> **Parts of the exercise**:
[1] In the episode description, what is lesson number two?
[2] Transcribe the part of the episode description starting at "How to Stay" and ending at "and learn how.".

How to Stay Ahead of the Game Using the Best Business Practices, Ep #63
Play • 17 min

It may come as a surprise that Jiu-Jitsu has been my teacher in learning the best business practices. The things I learned in martial arts have translated into business. Listen to these detailed steps outlined in this episode. When you follow them, you will significantly increase your business.  

It’s all about beating the competition and becoming the best you can be for your customers. Just like in Jiu-Jitsu, you must find the leverage points that work best for you. Do you want to propel your business forward? Take some lessons from Jiu-Jitsu with me and learn how.

Lesson number one: To beat big you have to go small

The temptation in business is to try to act like a big business. You may think it makes you more legitimate and gains you respect. But when you do that, you lose leverage. The big brands don’t have the ability to connect with customers on a personal level. As a small business, this becomes your unique competitive advantage.

In Jiu-Jitsu, if you’re facing an opponent who is stronger, you won’t be able to outmuscle them. You have to use leverage and technique. In the same way, use your connection with customers and make their experience with you really stand out. You will build your following, your brand, and ultimately, your business.

Lesson number two: Pay for mentorship

As you begin to build your business, you must then identify someone who has knowledge of your business. Be willing to pay for their guidance and diligently put into practice what they teach. It’s all about learning how to fulfill your greatest potential. A good mentor knows that success in business is not just about the numbers, but also how to become a better version of yourself. That will translate into better focus and productivity.

> **Raw data**:
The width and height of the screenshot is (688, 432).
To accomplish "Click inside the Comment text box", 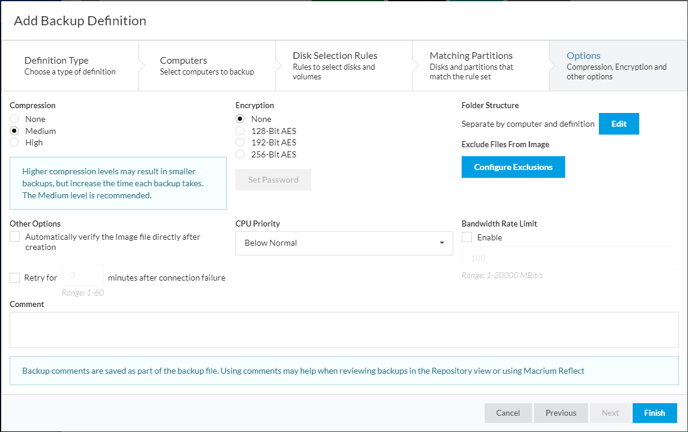I will [x=344, y=330].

> **Outputs for the tasks**:
[1] Pay for mentorship.

[2]
How to Stay Ahead of the Game Using the Best Business Practices, Ep #63
Play • 17 min

It may come as a surprise that Jiu-Jitsu has been my teacher in learning the best business practices. The things I learned in martial arts have translated into business. Listen to these detailed steps outlined in this episode. When you follow them, you will significantly increase your business.  

It’s all about beating the competition and becoming the best you can be for your customers. Just like in Jiu-Jitsu, you must find the leverage points that work best for you. Do you want to propel your business forward? Take some lessons from Jiu-Jitsu with me and learn how.